Pablo Iglesias, el Lenin de AliExpress

A Pablo Iglesias hay que entenderle cuando desbarra, forma de vida que le ha hecho millonario a tiempo completo. Es un tipo que nació a destiempo, en una época que no era para él, frustrado porque la democracia le permitía una libertad con la que no comulga. Fue amamantado en el odio de quien probó las mieles del terrorismo y acabó siendo un trasunto chusco y desmejorado de su progenie. El típico niño que quiso replicar lo que vio en casa cuando dejara la adolescencia y pudiera comprarse la suya, aunque la revolución se hiciera pija en Galapagar y sangrienta en las redes. Su felicidad habría sido completa y total en la Rusia de 1917, ordenando la muerte de mencheviques, guillotinando a los familiares del zar que sobrevivieran e instaurando la propaganda que Goebbels le copiaría años después.
Su pena es haber llegado tarde al comunismo y fascismo que tanto adora como forma política de Estado, en la que él representaría la élite al mando y dejaría que otros hicieran de pequeños alborotadores gramscianos en la universidad. Pena hoy por las tabernas y tertulias como antes lo hacía en sus propias tuercas gangsteriles; allí tuve la mala suerte de coincidir con él en alguna ocasión, en ese oscuro agujero financiado por las peores satrapías del mundo donde adoctrinaba a mentes por hacer. La España de mentalidad dócil y socialista, que pervive en millones de apesebrados, le compró el discurso del obrero con ganas de cambiar el mundo, de honrado trabajador que iba a sacar de pobres a los pobres con su látigo soviético y peluca lanar. Aún le compran la mercancía los mismos ingenuos -idiotas- que financian sus negocios de tabarra, tan fraudulentos como su retórica, tan ilegales como su ideología.
Cuando huyó de Vallecas, y después de Madrid, creíamos que al personaje sólo le quedaría la pataleta coyuntural de sus asambleas podemarras. Pero ha vuelto, con la misma bilis de siempre y el discurso de enfrentamiento habitual. Lo peligroso, ya vemos, no es el personaje, un perfecto impostor que cuando le enfrentan, llama a sus gorilas de seguridad privada para que una señora mayor no le airee sus vergüenzas con la bandera de España, y al que ya no quieren ni en su gulag universitario. Lo realmente terrible es que representa a esa izquierda que provocó una guerra civil hace un siglo y que, desde Zapatero, el ventrílocuo que mueve todos los hilos revanchistas y de odio, quieren volver a provocar. Su alegato, limítrofe con el delito de odio, sobre «reventar a la derecha», recuerda a Largo Caballero, Dolores Ibárruri, Negrín, Prieto, Carrillo y tantos otros personajes siniestros creadores del caldo de cultivo que facilitó el fratricidio ulterior. Están los mismos en lo mismo. Mientras, hay otra España que sigue resistiendo la provocación y el acoso constante de quienes siempre usan la violencia como explicación a todos sus traumas y causitas.

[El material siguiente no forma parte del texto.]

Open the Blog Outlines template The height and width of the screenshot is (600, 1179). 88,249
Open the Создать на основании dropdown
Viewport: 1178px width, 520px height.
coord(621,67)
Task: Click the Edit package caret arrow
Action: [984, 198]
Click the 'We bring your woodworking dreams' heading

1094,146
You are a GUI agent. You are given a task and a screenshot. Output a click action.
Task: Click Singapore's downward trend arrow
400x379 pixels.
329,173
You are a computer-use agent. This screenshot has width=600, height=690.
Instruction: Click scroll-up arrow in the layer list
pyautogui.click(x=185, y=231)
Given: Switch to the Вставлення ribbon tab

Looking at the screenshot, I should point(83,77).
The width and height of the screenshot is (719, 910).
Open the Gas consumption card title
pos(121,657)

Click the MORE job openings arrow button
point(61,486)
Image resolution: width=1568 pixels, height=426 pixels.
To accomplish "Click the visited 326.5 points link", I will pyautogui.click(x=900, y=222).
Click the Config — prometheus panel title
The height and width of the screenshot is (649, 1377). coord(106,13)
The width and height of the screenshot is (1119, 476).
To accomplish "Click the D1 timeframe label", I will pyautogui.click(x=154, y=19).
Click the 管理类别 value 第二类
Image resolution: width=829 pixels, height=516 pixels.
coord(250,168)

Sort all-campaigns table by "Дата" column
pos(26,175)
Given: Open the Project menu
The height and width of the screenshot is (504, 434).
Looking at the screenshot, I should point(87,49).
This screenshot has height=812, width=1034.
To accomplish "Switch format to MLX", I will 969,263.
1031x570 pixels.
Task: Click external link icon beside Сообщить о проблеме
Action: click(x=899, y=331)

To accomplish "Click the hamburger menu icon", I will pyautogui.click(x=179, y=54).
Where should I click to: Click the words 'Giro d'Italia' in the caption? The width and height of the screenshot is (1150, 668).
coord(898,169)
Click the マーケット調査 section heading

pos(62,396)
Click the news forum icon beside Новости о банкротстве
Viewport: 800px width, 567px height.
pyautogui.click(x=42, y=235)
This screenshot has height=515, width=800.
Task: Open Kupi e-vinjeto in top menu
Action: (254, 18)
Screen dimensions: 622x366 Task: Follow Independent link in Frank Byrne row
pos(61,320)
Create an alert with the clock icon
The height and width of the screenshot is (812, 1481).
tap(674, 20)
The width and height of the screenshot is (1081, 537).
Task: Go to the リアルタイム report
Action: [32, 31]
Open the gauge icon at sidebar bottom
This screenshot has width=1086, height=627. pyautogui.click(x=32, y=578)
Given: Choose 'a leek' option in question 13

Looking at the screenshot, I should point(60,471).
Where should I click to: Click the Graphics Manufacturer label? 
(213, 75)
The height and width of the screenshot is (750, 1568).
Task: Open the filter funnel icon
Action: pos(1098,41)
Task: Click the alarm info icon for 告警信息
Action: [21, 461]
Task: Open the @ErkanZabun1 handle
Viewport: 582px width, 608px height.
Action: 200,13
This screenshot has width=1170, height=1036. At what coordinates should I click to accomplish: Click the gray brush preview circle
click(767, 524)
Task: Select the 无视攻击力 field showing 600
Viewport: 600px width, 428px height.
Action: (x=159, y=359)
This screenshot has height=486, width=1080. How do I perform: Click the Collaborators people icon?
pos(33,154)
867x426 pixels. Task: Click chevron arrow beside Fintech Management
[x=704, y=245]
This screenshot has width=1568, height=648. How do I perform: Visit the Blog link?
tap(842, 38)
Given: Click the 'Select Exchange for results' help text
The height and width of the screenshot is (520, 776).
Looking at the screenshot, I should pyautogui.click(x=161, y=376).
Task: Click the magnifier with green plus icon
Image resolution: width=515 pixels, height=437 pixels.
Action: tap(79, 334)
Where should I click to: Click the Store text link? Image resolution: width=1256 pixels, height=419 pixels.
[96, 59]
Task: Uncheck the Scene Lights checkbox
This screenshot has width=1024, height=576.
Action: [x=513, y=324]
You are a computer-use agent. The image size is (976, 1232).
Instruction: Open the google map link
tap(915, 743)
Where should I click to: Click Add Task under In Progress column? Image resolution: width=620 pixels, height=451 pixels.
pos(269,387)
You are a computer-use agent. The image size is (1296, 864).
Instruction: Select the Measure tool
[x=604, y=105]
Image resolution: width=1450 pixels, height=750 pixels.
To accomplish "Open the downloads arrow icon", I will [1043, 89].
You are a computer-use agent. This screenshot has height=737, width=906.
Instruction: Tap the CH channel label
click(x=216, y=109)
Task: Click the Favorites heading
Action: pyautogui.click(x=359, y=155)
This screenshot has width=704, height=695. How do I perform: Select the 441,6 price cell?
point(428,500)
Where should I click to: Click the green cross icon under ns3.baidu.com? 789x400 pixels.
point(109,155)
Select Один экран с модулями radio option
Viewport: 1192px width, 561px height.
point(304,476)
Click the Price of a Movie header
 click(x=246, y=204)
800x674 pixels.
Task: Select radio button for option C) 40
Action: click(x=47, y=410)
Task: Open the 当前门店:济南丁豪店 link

Por eso, hay que entenderle y temer su trasfondo, no sus bravatas de testosterona subvencionada. Es un casi cincuentón convertido en millonario a base de estafar, sociológica y económicamente, a miles de incautos que confiaron en su verborrea irredenta y capciosa, con ese ceño de odiador irremediable y tono de curita confesor con el que se llevaba a las becarias al baño y los votos y la pasta a la buchaca. Llegó a ser vicepresidente porque a Sánchez le cabe todo el mal que sus escrúpulos acepten. Y fue el responsable de la muerte en centros y residencias de mayores por toda España, porque él, y sólo él, gestionó aquella lamentable situación, amarrado a su coleta rencorosa de Lenin de AliExpress. Ahora, vuelve con tono gallito a desafiar a esas masas a las que despreciaba en conferencias, cuando acumulaba el suficiente capital como para hacer hoy la revolución en la piscina de lujo con la que observa a los hijos que le cuidan unas criadas, mientras tiene a la consorte de erasmus en Bruselas, haciendo el mismo curso de odio y violencia que les permite seguir viviendo de esa gente a la que venían a salvar de la casta.